*TASK TO CARRY OUT:* Every entry is to be restated exactly; pictures are not part of the copy.

*DATA SHOWN:*
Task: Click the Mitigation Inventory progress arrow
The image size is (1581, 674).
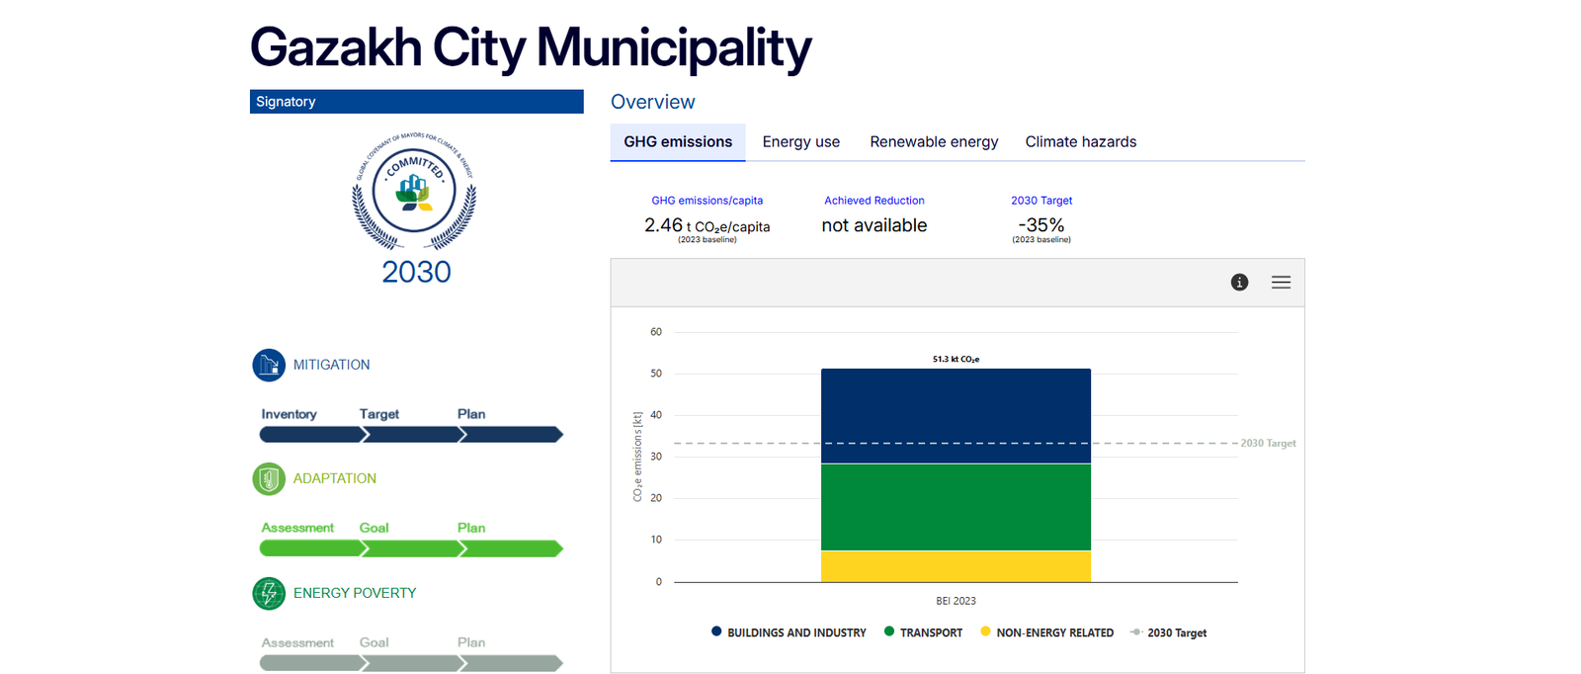Action: pos(312,435)
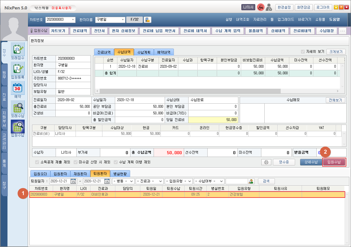This screenshot has height=247, width=351.
Task: Open calendar picker for discharge start date
Action: (73, 181)
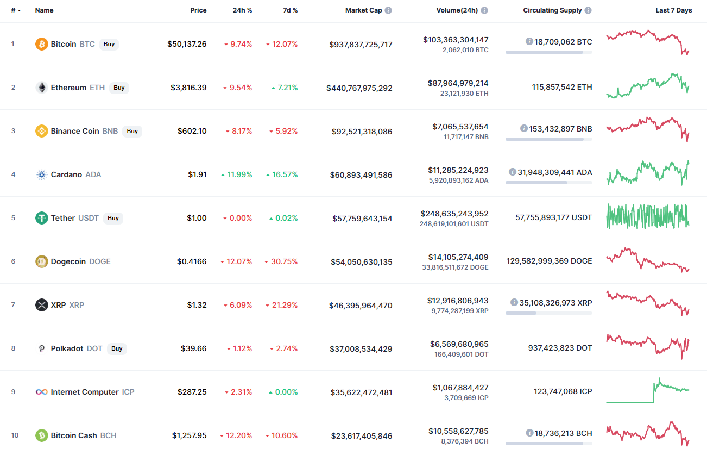Click the Market Cap info icon
707x455 pixels.
[388, 10]
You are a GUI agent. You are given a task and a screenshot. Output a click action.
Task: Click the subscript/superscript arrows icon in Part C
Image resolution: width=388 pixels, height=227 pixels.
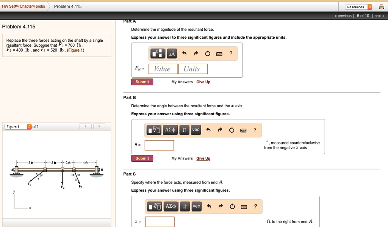click(185, 207)
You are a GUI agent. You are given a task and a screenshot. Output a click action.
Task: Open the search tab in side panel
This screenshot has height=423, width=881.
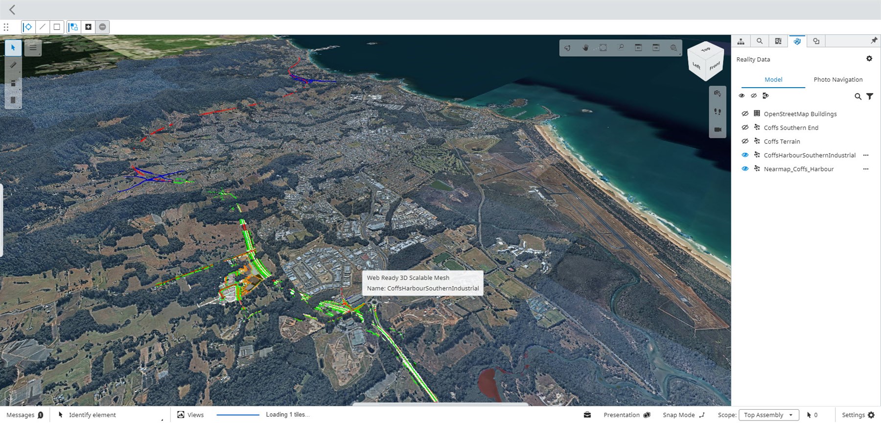pos(760,41)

*THE COMPLETED TASK:*
Task: Click the Mitigation Inventory progress arrow
The image size is (1581, 674).
Action: pos(312,435)
This screenshot has height=247, width=351.
Task: Open calendar picker for discharge start date
Action: (73, 181)
Click the Market Cap info icon
707x455 pixels.
[388, 10]
You are a GUI agent. You are given a task and a screenshot. Output a click action.
Task: Click the subscript/superscript arrows icon in Part C
Image resolution: width=388 pixels, height=227 pixels.
click(185, 207)
You are a GUI agent. You are given a task and a screenshot. Output a click action.
Task: Open the search tab in side panel
This screenshot has height=423, width=881.
pos(760,41)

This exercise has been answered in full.